» EXERCISE DIRECTIONS: Please count the rows below whose lines contain the word "click", and give only that number.

──────── DATASET RECORDS

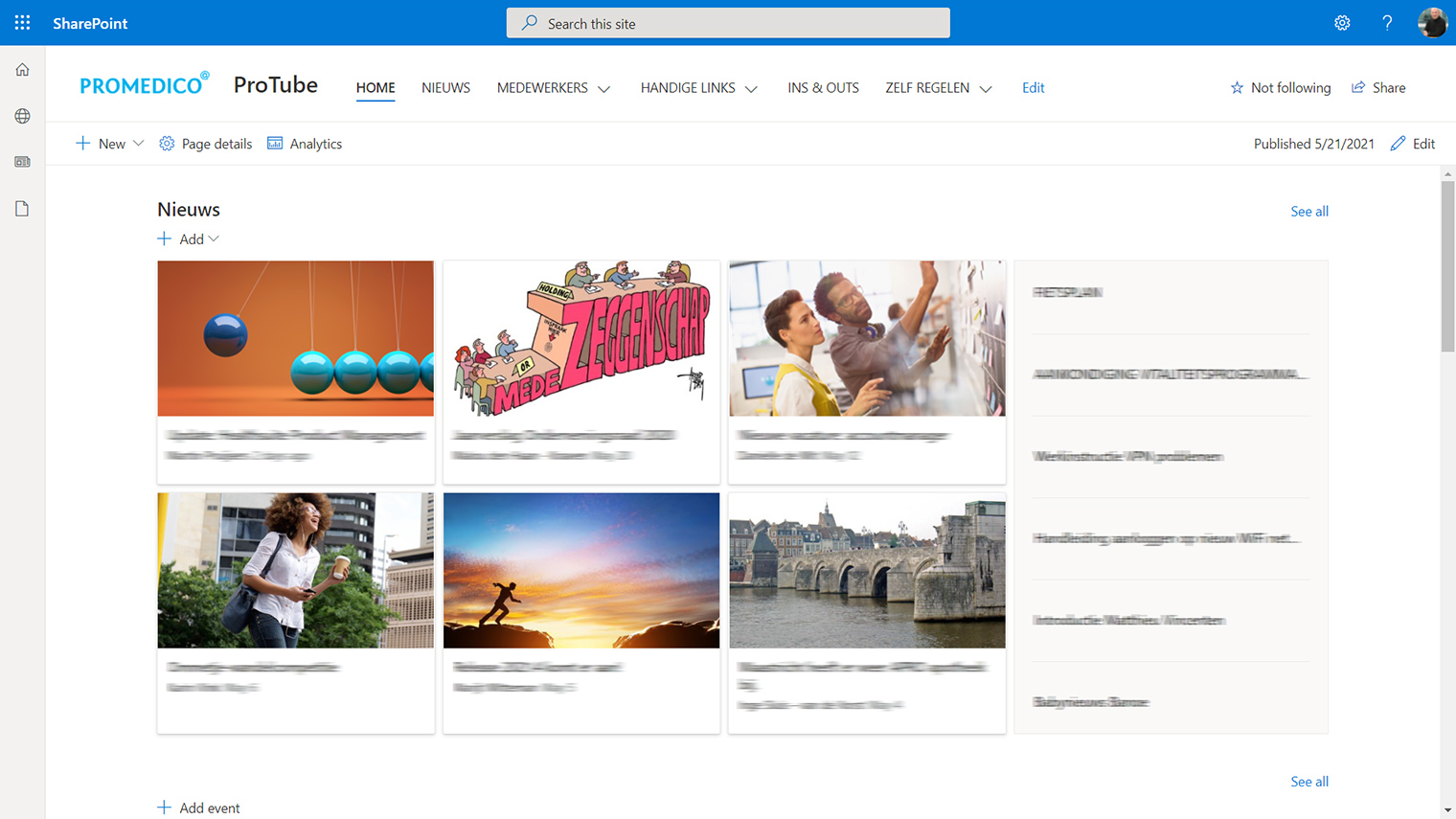1456x819 pixels.
Task: Open the Newton's cradle news thumbnail
Action: click(x=295, y=338)
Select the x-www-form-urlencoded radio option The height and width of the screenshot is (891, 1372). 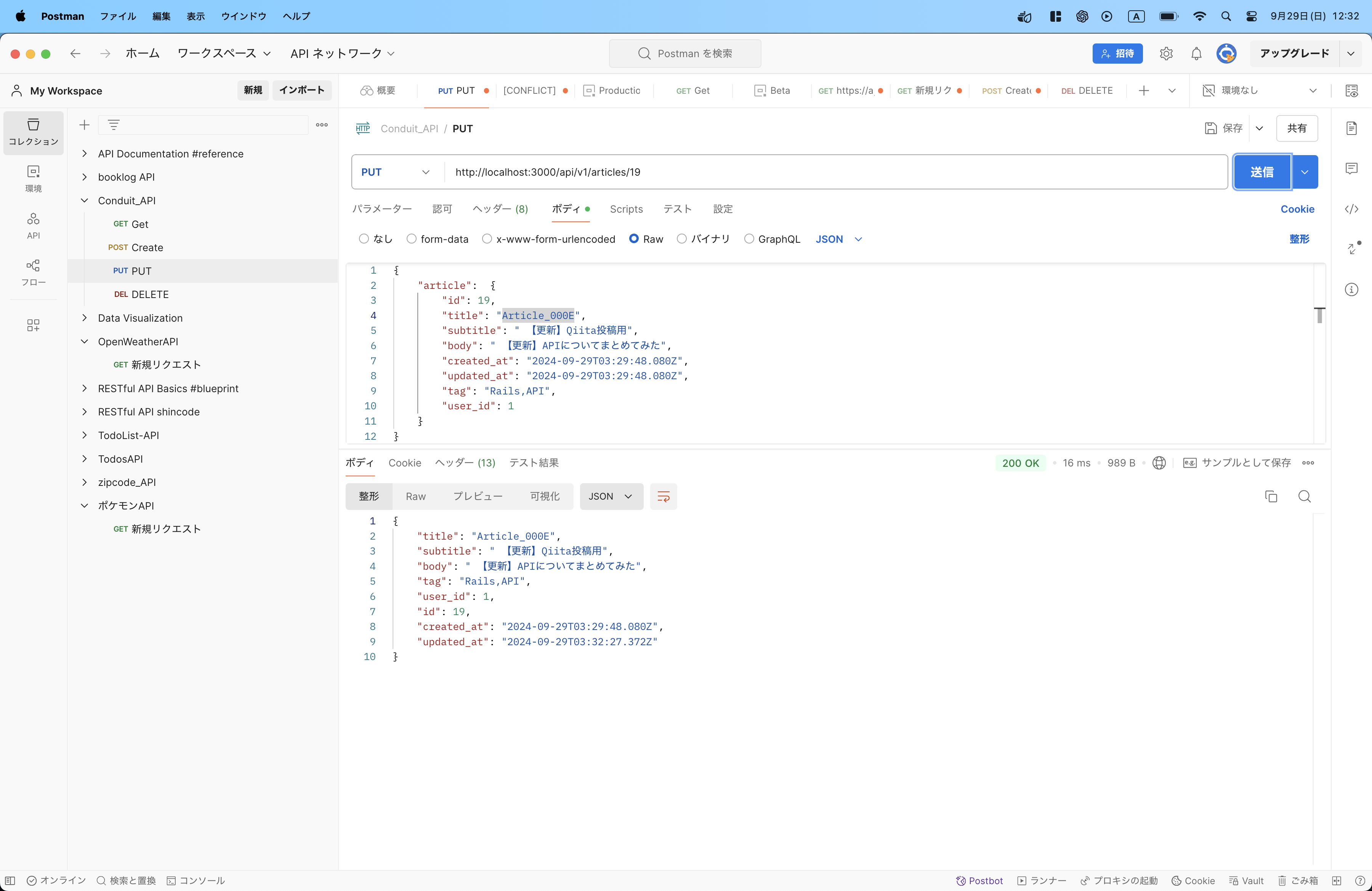coord(487,239)
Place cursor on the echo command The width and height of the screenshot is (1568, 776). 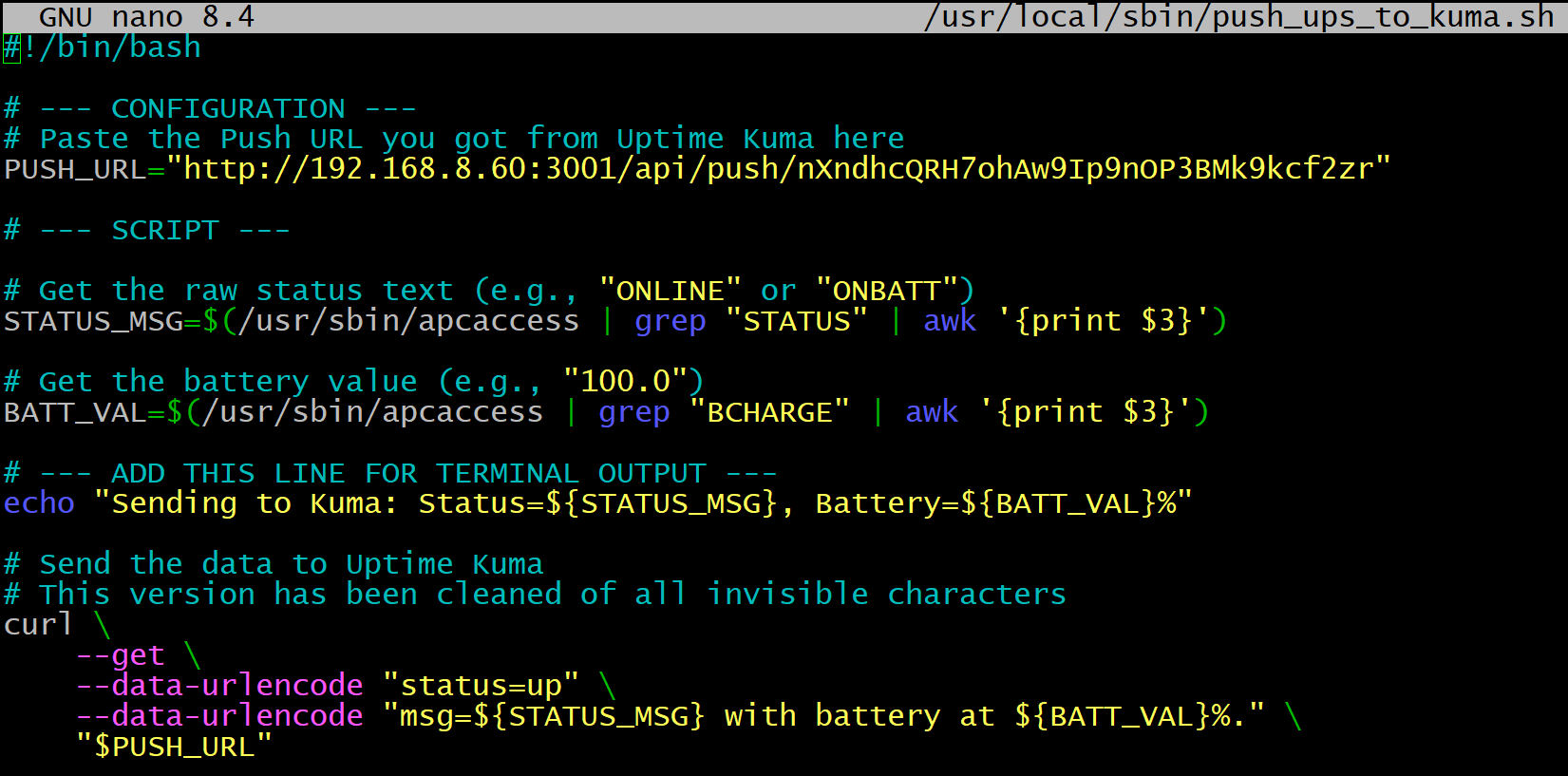point(39,503)
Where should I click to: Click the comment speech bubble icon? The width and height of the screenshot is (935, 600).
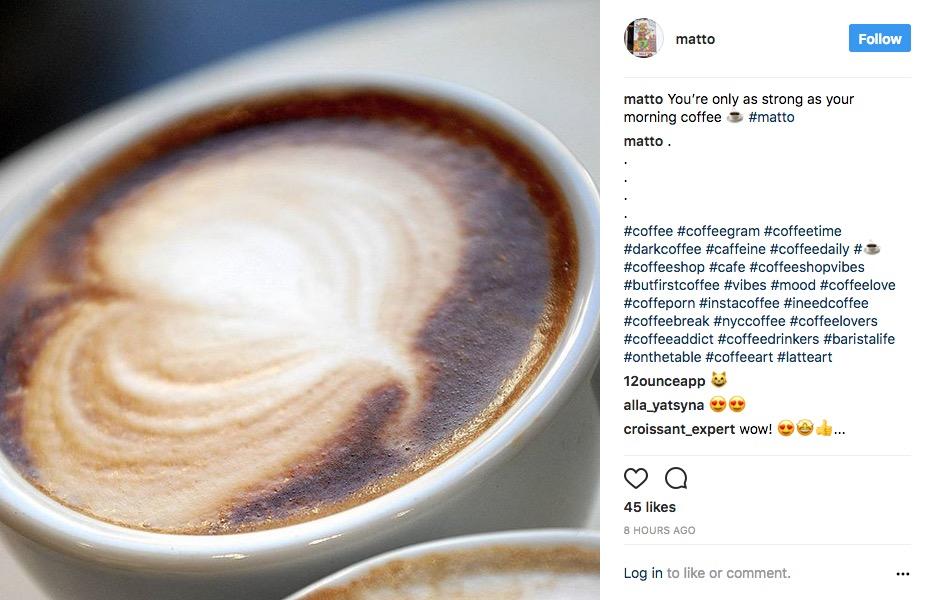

────────────────

» TASK ANSWER: 2